Section 9 of the Defamation Act 2005 (NSW)(Act) generally provides that corporations do not have the capacity to sue. The plaintiff carries the burden of proving that it is an excluded corporation, that is, that the plaintiff employs fewer than 10 persons and is not related to another corporation. The District Court considered an extract from the plaintiff’s website that contained a statement that the plaintiff had “over 40 staff members based in Sydney, Melbourne and India….” The plaintiff argued that call centre operators should not be properly characterised as employees. The Court was not satisfied that the defendant corporation employed less than 10 employees.

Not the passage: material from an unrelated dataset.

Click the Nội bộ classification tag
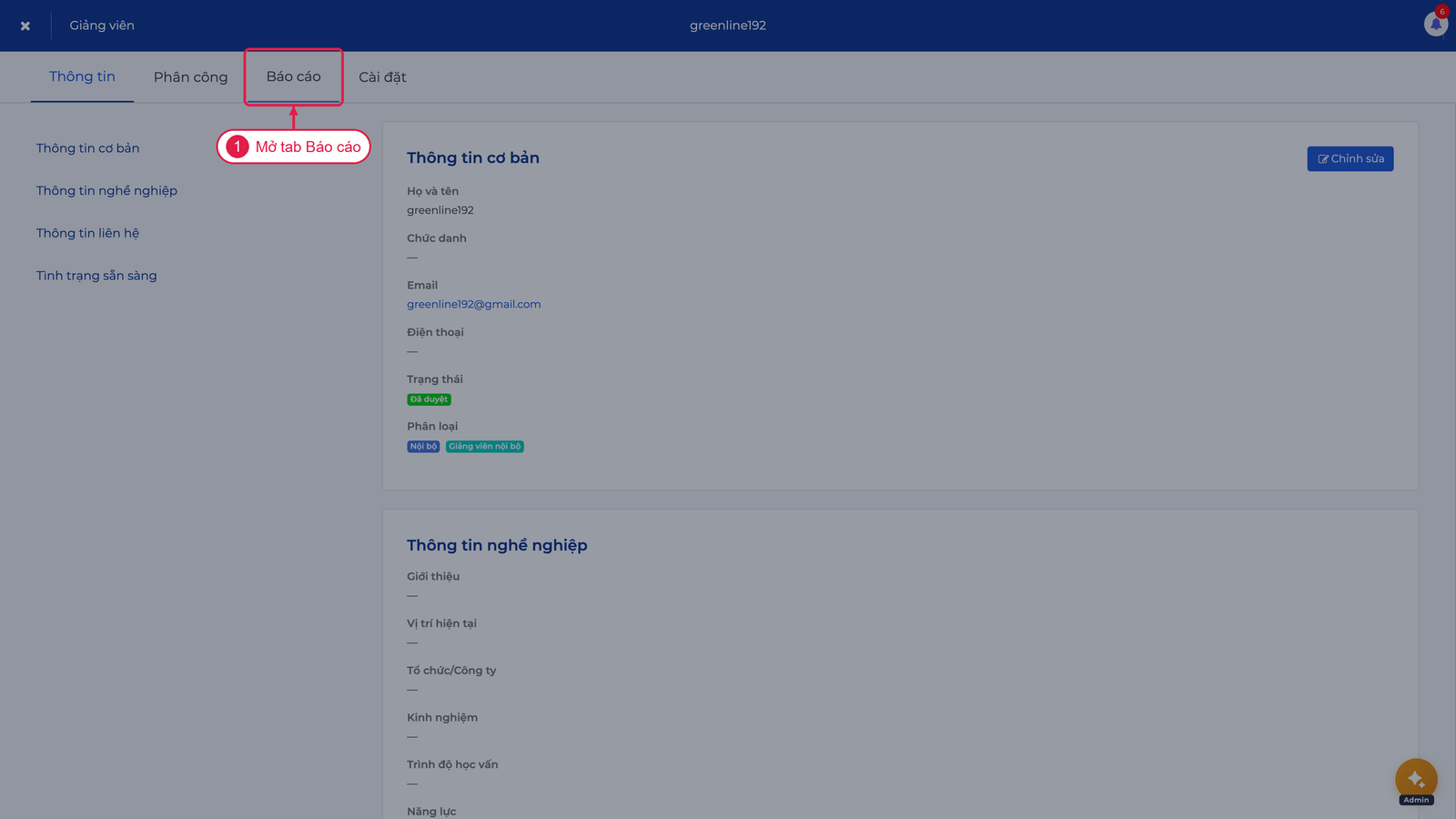 [423, 447]
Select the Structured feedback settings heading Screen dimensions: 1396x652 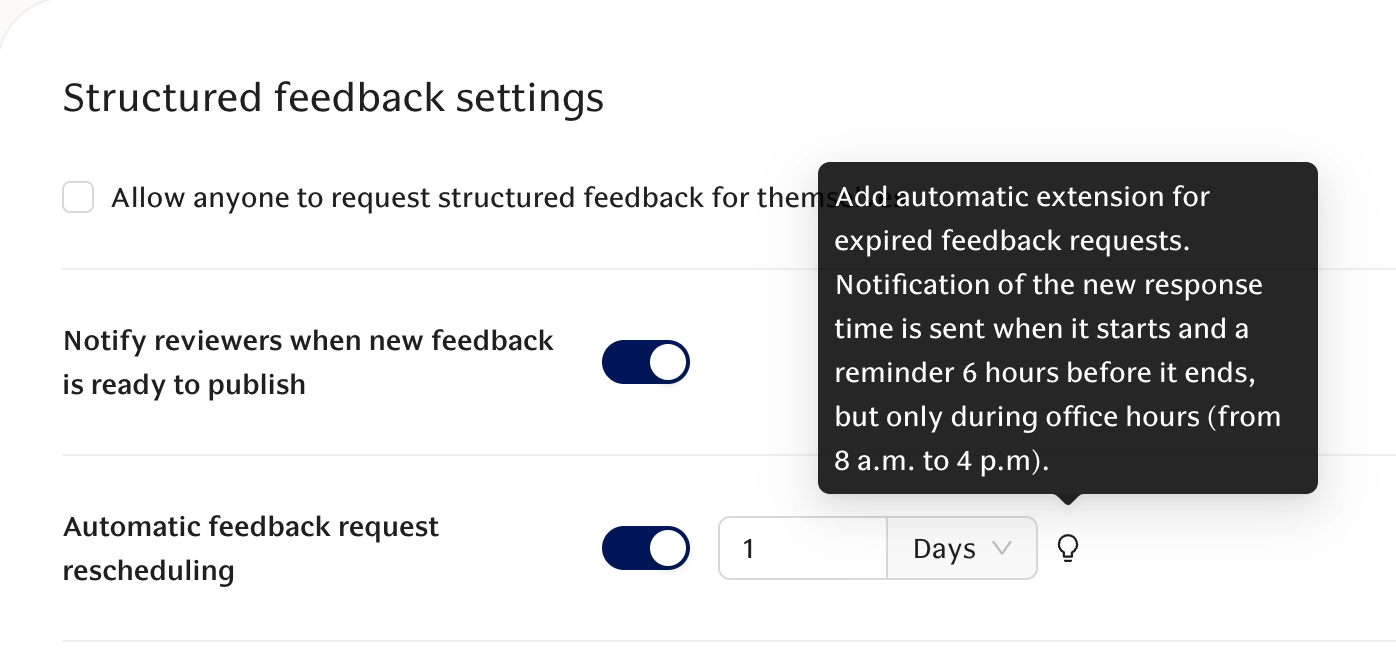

The Court then went on to consider that if was wrong about the plaintiff having no capacity to commence proceedings and the post complained of did carry defamatory imputations, would the defence of honest opinion apply?
Section 31 of the Act provides a defence to the publication of a defamatory matter if the defendant can establish that:
(a) the matter was an expression of opinion of the defendant rather than a statement of fact;
(b) the opinion related to a matter of public interest; and
(c) the opinion is based on “proper material”.
The defendant contended that she had set out in the post a statement of facts as to what happened to her and concluded on the basis of those facts which were substantially true (and hence proper material) that she had been cheated by the plaintiff and she expressed that view. In his honour’s view, the defendant was expressing an opinion and not stating facts. He accepted the ‘sting’ in the post that “this agent cheated us” was a deduction or conclusion or comment on the substratum of fact. He found that the ordinary reasonable reader would appreciate that the defendant’s method was to lay out the facts as she perceived them to be, hence the introductory statements “I would like to share my experience”. The facts were that she had not received a baby meal for her infant or a bassinet and that according to the airline staff member, they had no record of a ticket being purchased for the infant. The defendant’s overall purpose was to provide a recommendation to the facebook group. The Court found that the reference to being “cheated” was not a gratuitous slur but the basis for the recommendation.
The plaintiff’s claim was dismissed and costs were awarded to the defendant.